Fleckenstein Capital - The long bond was particularly weak after a terrible 30-year auction that saw both a long tail and poor bid-to-cover ratio. I point that out because for those of us looking for a potential funding crisis, I am searching for clues as to when that might begin.
Banks keep lending, but that isn't easing the crisis - WSJ reports all around Washington, policy makers are scrambling to figure out how to get banks lending again. Lawmakers have criticized banks for not using new federal money to make loans and have threatened to place conditions on additional money. Regulators last week sent out a directive, encouraging banks not to hold back on lending. But there's a flaw in that logic. Banks actually are lending at record levels. Their commercial and industrial loans, at $1.6 trillion in early November, were up 15% from a year earlier and grew at a 25% annual rate during the past three months, according to weekly Federal Reserve data. Home-equity loans, at $578 billion, were up 21% from a year ago and grew at a 48% annual rate in three months. The numbers point to one of the great challenges of the crisis. The credit crunch is surely real, but it is complex and not easily managed. Banks are lending, but they're also under serious strain as they act as backstops to a larger problem -- the breakdown of securities markets. The worst of the credit crisis is being felt not in banks but in financial markets. Loans from a bank might stay on its books. Increasingly in the past decade, loans were packaged into securities and sold to investors around the world. Institutional investors gobbled up this and other kinds of credit that didn't come via traditional commercial banks, such as junk bonds or commercial paper. To get credit flowing, policy makers need to repair financial markets as well as banks. But investor confidence in credit markets has been shattered, in part because many debt securities performed so much worse than their credit ratings suggested they would.
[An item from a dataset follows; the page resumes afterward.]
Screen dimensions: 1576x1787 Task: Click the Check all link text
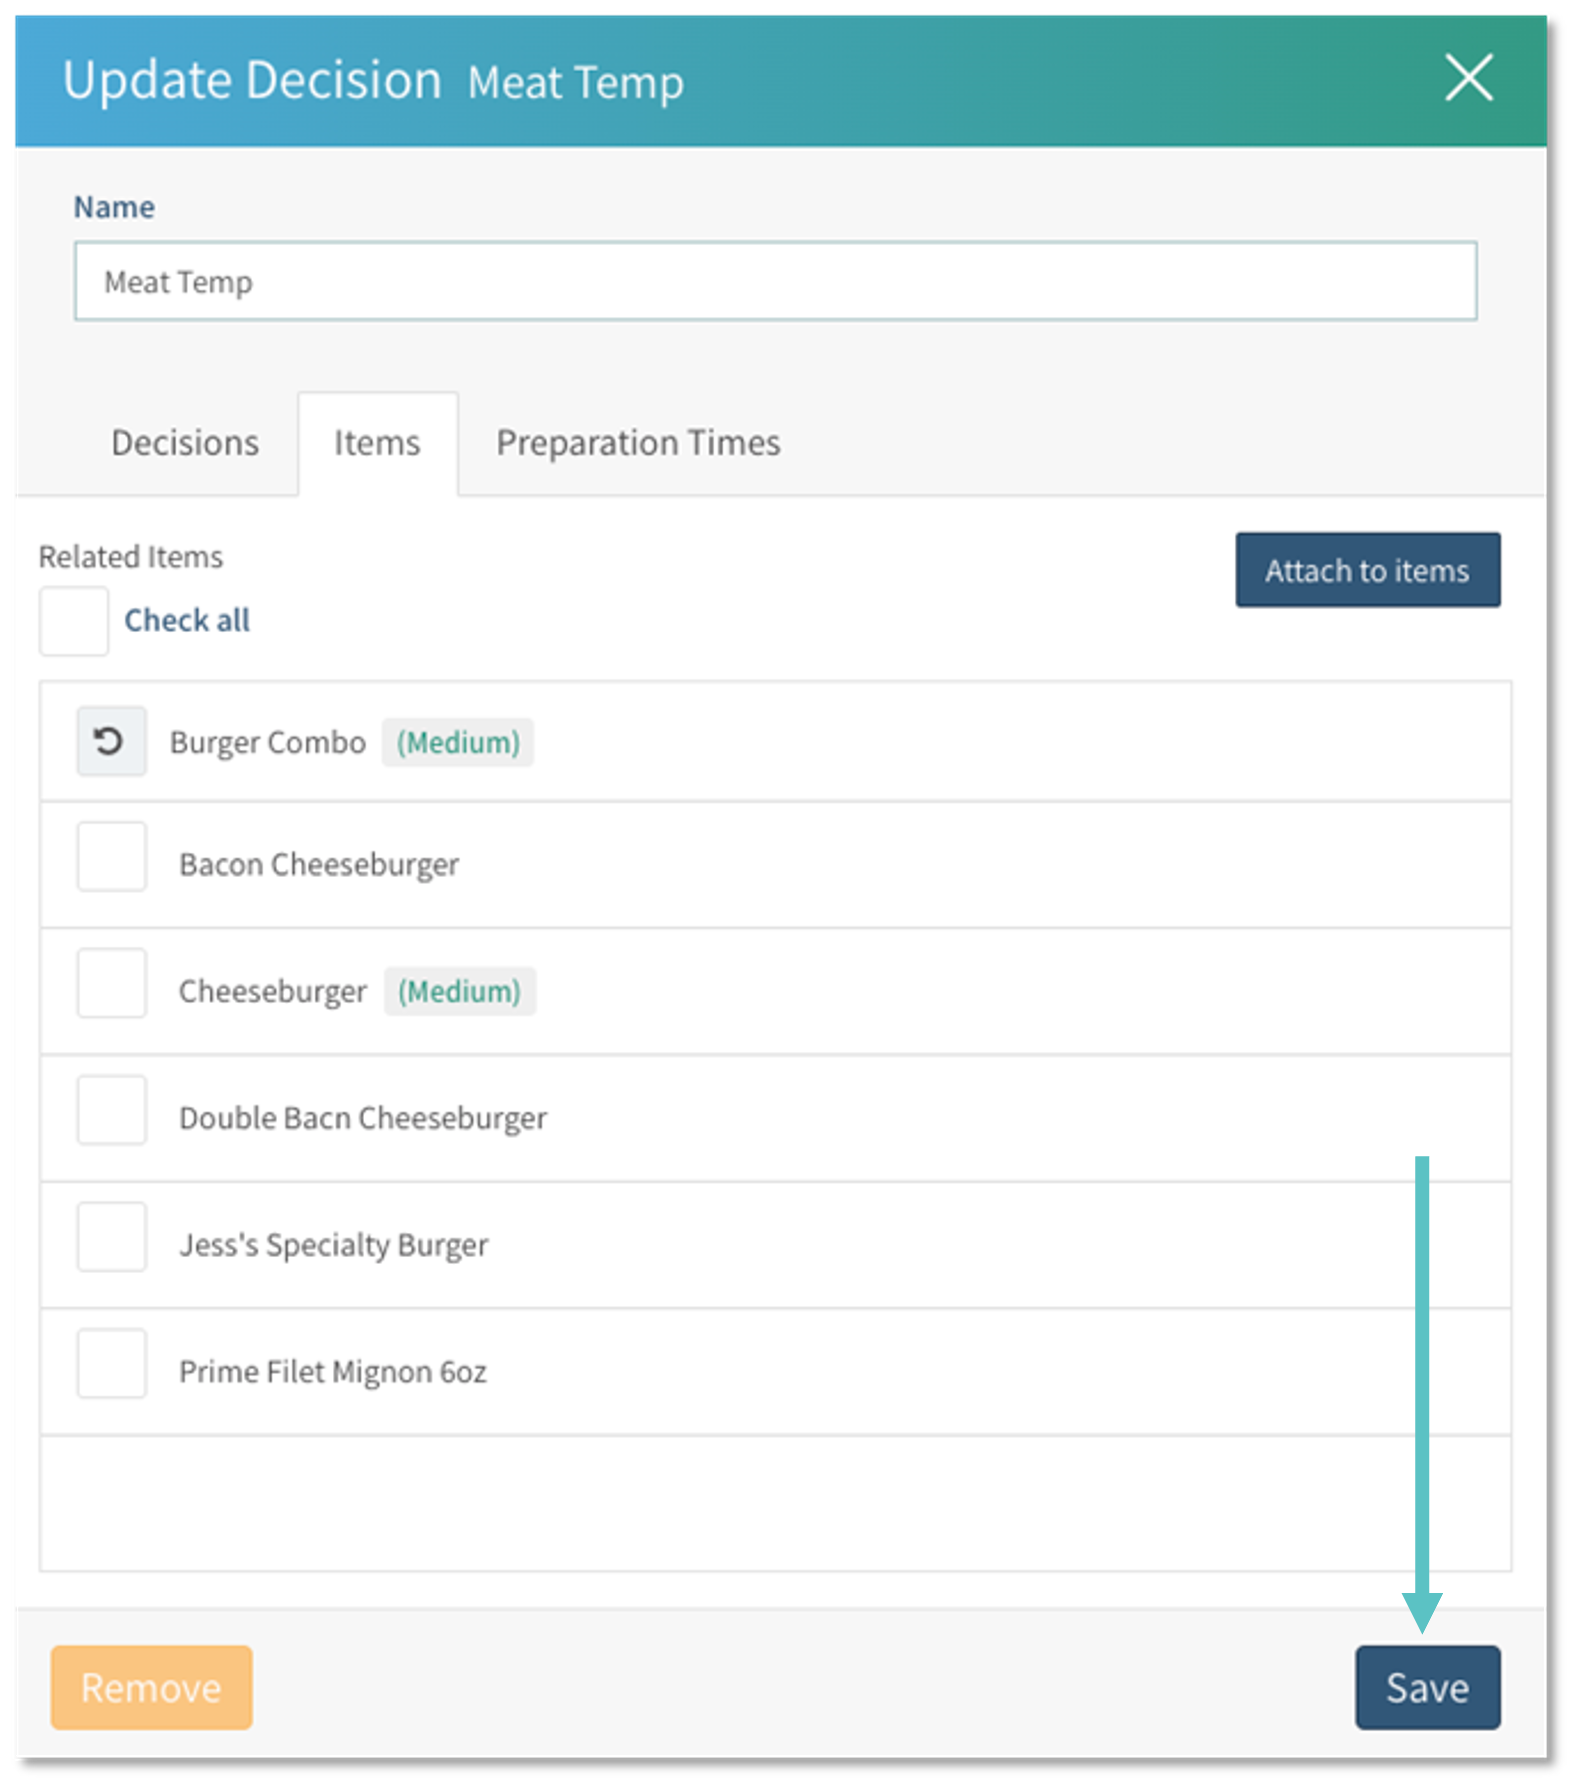187,620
RCM Comment: I can't believe it! The Wall St. Journal actually got a story right. In fact, the WSJ has put its finger right on the central nerve of the credit problem. Read this story closely and you will be able to understand why real estate prices will have a hard time recovering. Housing prices reached bubble levels because loans were bundled, securitized and sold through Wall St. to pension plans, endowments and other investors. This securitization process has failed and been destroyed. The investment banks that created the process are either out of business or trying to turn into banks to survive and the pension plans that bought the products have lost so much money they are in jeopardy of not being adequately funded.